Man and machine: Why unsupervised machine learning won't solve all your security problems

by Fahim Afghan
Published on 22nd Jun 2021

I read a fascinating Financial Times article a couple of years back. It revealed that 40% of self-proclaimed AI or machine learning-enabled European start-ups actually offered no evidence of such technology.

I recently flagged this stat to a Security leader within Financial Services. She laughed while acknowledging she would roll her eyes every time someone champions machine learning as a silver bullet that will solve all her problems.

We were talking about email security and, in particular, an incident that her team had to resolve where an employee had emailed a highly sensitive document to the wrong recipient. Not only was there a potentially reportable breach, but a lot of effort, resource, and cost then went into preserving a relationship with a very important and lucrative customer (the right recipient!) whose data had been compromised.

Thankfully for her business, the partnership persevered. But it was the latest example of a legacy technology struggling to cope with today’s insider risk. Now more than ever, people make mistakes and traditional DLP solutions built on static rules just aren’t sophisticated enough to detect and resolve the nuances of human error – unless you have an army of administrators with the bandwidth to configure policies to an incredibly granular and complex level. But let’s face it; who has that?

Unsupervised machine learning mitigates a proportion of risk – but it’s not a silver bullet on its own

And that’s when the topic of machine learning reared its head. We’re now able to utilise advances in technology such as social graphing – pioneered by the likes of Facebook and LinkedIn – that allow us to continuously learn and accurately model relationships. The algorithms learn and deeply understand who we connect with and how we interact.

If applied to the email security incident referenced above, this technology would have detected an anomalous relationship, i.e. a wrong recipient, and then alerted the employee in real-time to ultimately avoid a potentially serious and costly security breach. Rules were not required as previous user behavior would have informed the algorithms, in turn giving them the ability to spot an anomalous recipient.

In effect, this is ‘unsupervised machine learning’ which runs by itself, continuously updating its hypotheses as more information becomes available. Its ability to ingest, process, and analyse vast amounts of information is what makes it so valuable from a productivity point of view, as no human can compete with its output. And on top of that, it solves a significant source of email security risk.

However, anyone who tells you unsupervised machine learning is a silver bullet that solves all email security risks is wrong. 

Supervised machine learning: the best of man and machine

Let me give you an example. What if the employee at our Security leader’s financial services firm had entered the right recipient but mistakenly attached the wrong sensitive document? Perhaps another customer’s invoice or investor information. Relying on unsupervised machine learning alone would not have been enough to detect the mistake, as the algorithms would not have spotted any anomalies with the given recipient. No attention would have been paid to the nature of the content included in the wrong attachment.

Sometimes, machine learning is only as smart as the information it holds. On a recent webinar with us, Mike Duff, Chief Security Officer at Harneys, likened machine learning to a toddler: “It has certain abilities, but you have to teach it along the way.” The algorithms will require input from security experts in the form of helpful policies that coach them to know right from wrong. In effect, ‘supervised machine learning’.

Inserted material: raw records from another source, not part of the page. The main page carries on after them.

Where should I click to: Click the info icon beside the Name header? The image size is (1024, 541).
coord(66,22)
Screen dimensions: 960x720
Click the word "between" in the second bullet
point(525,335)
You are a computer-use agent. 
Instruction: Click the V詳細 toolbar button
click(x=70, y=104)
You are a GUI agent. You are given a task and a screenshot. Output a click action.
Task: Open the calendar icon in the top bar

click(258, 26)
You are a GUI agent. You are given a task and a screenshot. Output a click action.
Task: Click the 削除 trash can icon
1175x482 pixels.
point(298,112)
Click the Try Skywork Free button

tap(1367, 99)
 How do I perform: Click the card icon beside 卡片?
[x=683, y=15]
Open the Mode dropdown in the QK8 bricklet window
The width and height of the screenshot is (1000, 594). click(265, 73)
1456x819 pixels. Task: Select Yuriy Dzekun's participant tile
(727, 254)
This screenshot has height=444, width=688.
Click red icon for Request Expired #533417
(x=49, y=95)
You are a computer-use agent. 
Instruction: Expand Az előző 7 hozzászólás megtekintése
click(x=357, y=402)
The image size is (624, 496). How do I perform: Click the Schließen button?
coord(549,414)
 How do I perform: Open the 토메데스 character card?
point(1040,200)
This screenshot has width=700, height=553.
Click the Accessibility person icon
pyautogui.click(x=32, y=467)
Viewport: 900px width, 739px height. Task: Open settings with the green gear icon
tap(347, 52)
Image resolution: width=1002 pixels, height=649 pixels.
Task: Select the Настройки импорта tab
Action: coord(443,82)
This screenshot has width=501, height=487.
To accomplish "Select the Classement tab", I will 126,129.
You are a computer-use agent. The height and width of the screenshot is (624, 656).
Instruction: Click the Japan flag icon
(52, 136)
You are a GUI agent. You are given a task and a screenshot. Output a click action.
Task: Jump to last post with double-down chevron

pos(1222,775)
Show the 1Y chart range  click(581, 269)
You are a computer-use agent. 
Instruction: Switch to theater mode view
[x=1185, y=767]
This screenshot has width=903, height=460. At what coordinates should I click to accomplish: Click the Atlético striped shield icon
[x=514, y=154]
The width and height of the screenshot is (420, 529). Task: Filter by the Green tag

That way, the technology can detect both anomalous recipients and when email content – whether the subject line, message body or even data buried within an attachment – doesn’t match with the intended recipient. For example, a name, social security number, or bank details. This is very different from traditional DLP solutions that apply a one-size-fits-all approach to content inspection, putting a blanket rule over keywords or expressions, regardless of the user, their role within the business, and the relationship they have with the recipient. Supervised machine learning allows us to take context into account, in turn removing email security risks without the disruption of endless prompts and false positives.

Coaching algorithms with the best security expertise

Unsupervised machine learning is not a silver bullet in itself: despite offering many benefits, it does not fully solve the puzzle of human error on email. But when we supervise and train the model with expert inputs, we can then cater for the broader complexities of mistakes over email and truly eradicate human error security breaches.